Your goal:
Provide an exact copy of the data, excluding the images.
----- Provided entries
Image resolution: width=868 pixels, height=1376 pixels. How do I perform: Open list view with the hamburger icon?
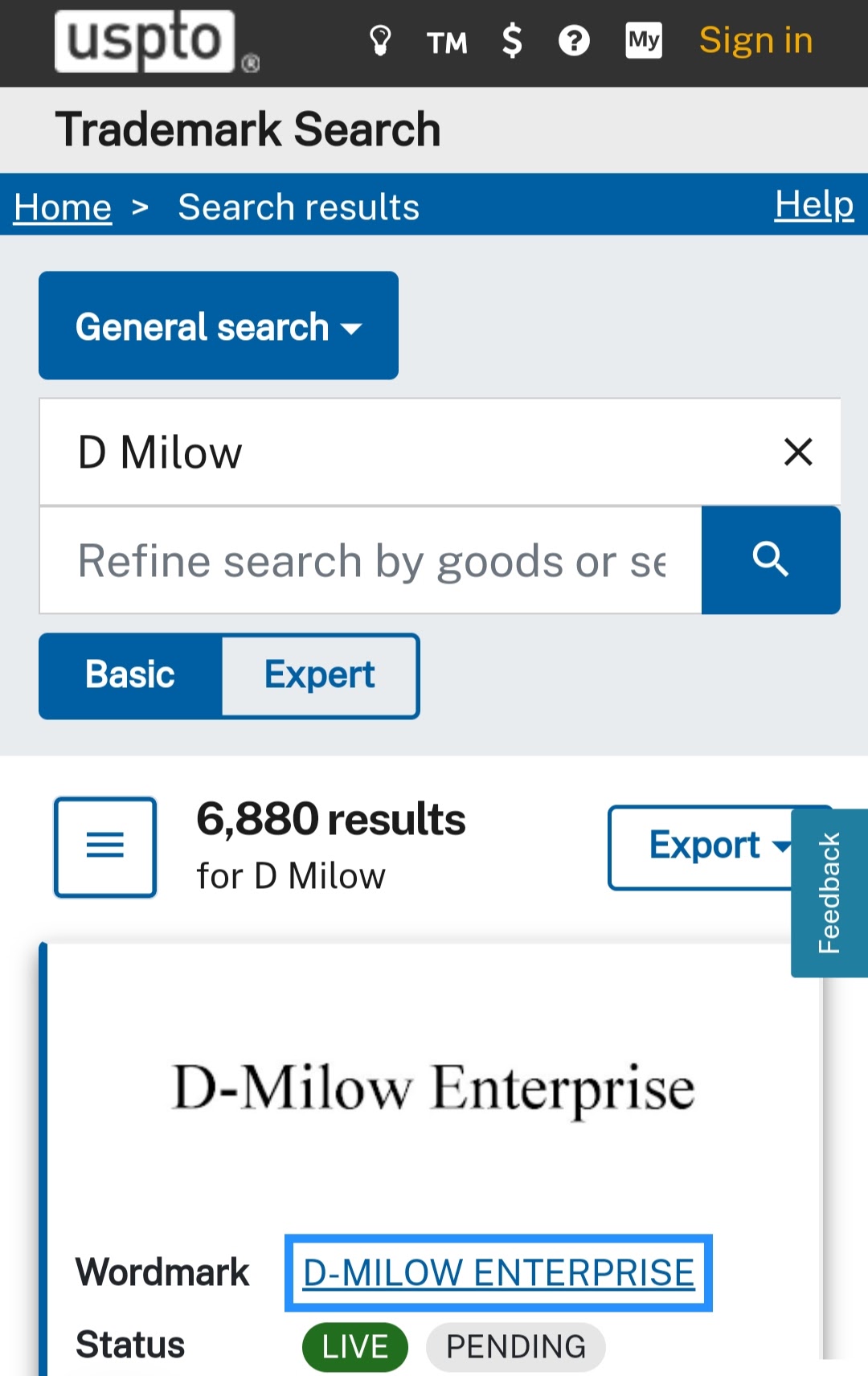point(105,846)
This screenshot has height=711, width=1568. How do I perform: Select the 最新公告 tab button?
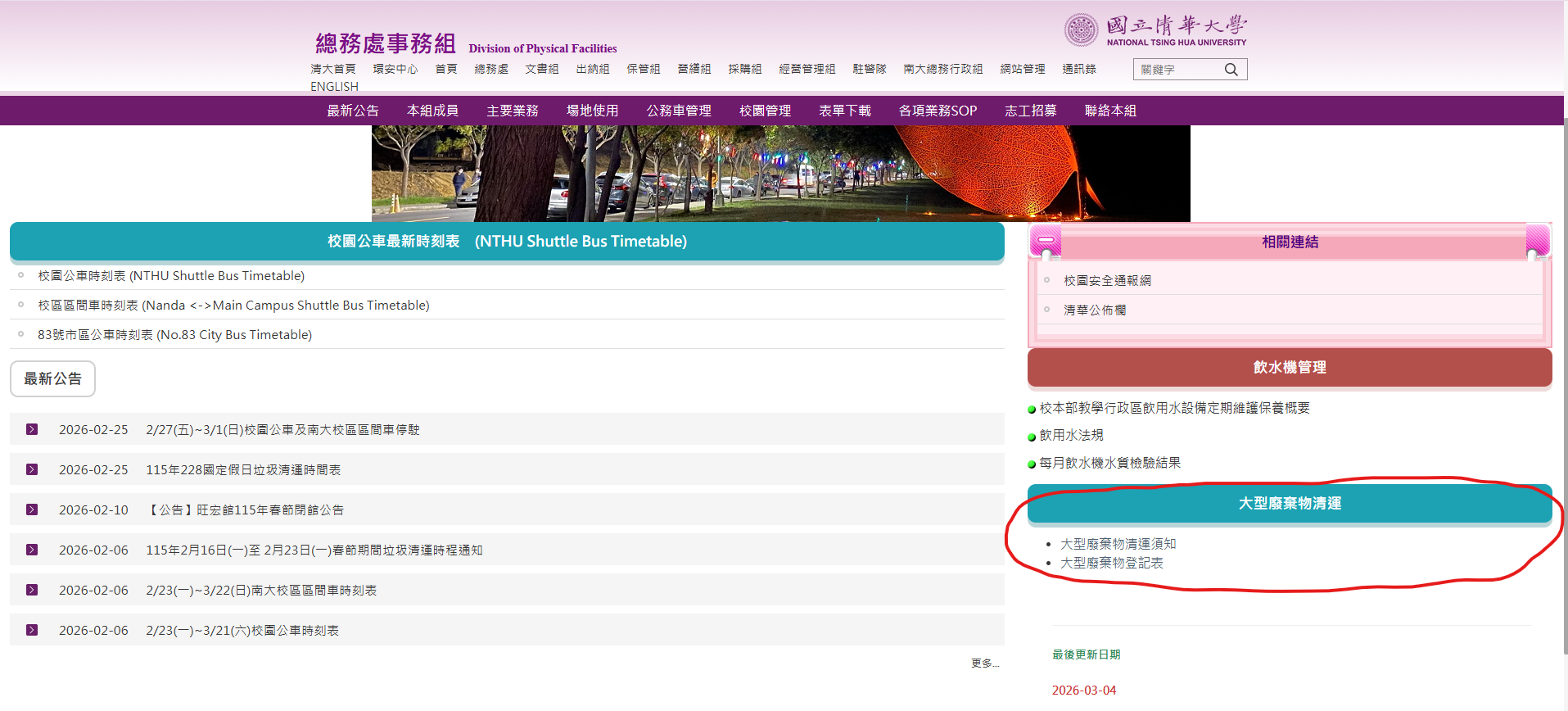point(52,378)
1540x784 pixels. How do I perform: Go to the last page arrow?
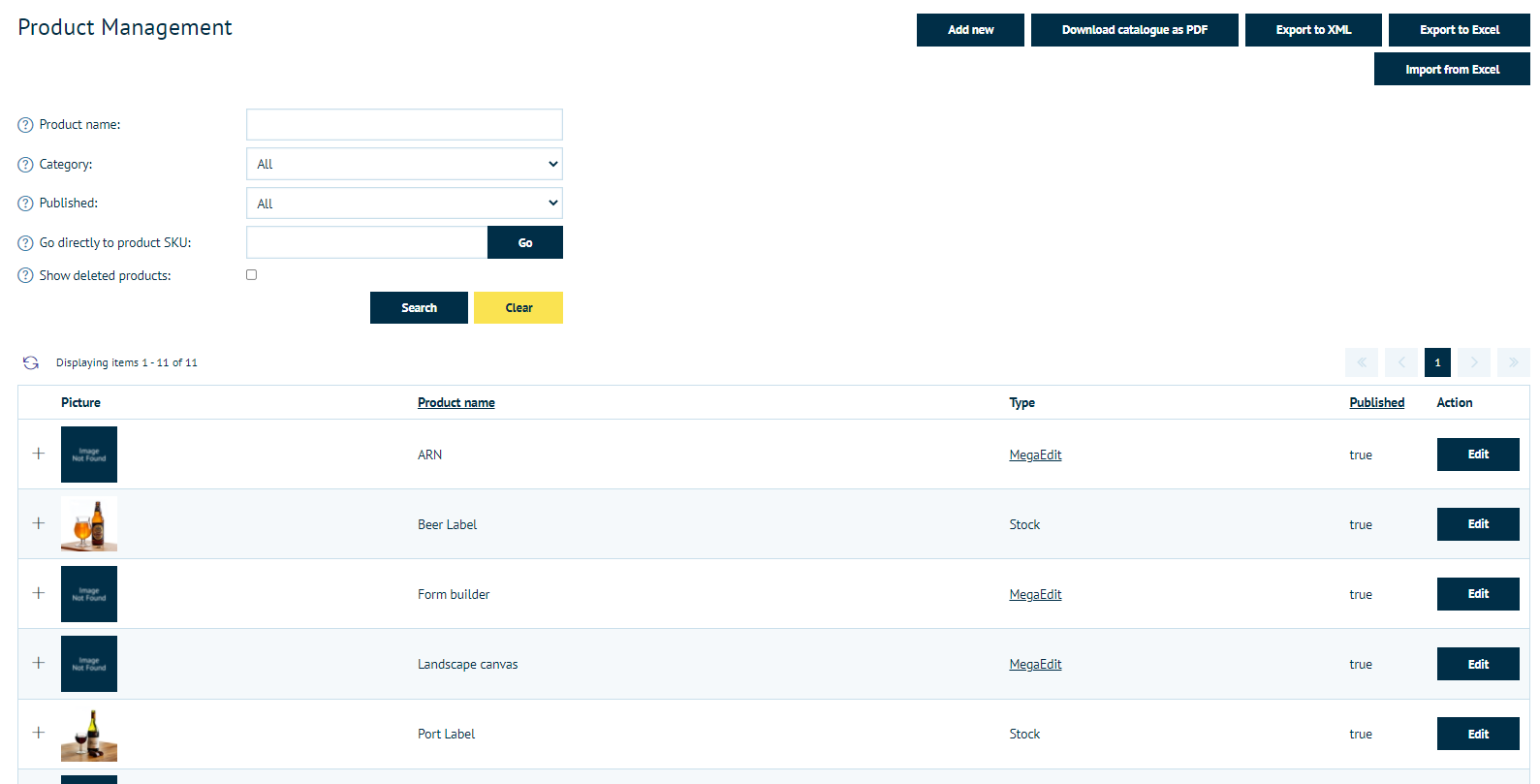pos(1513,362)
----------
Problem solution:
Image resolution: width=868 pixels, height=1376 pixels. How do I perform: Open list view with the hamburger icon?
point(105,846)
This screenshot has height=711, width=1568. How do I perform: Select the 最新公告 tab button?
point(52,378)
1540x784 pixels. How do I perform: Go to the last page arrow?
pos(1513,362)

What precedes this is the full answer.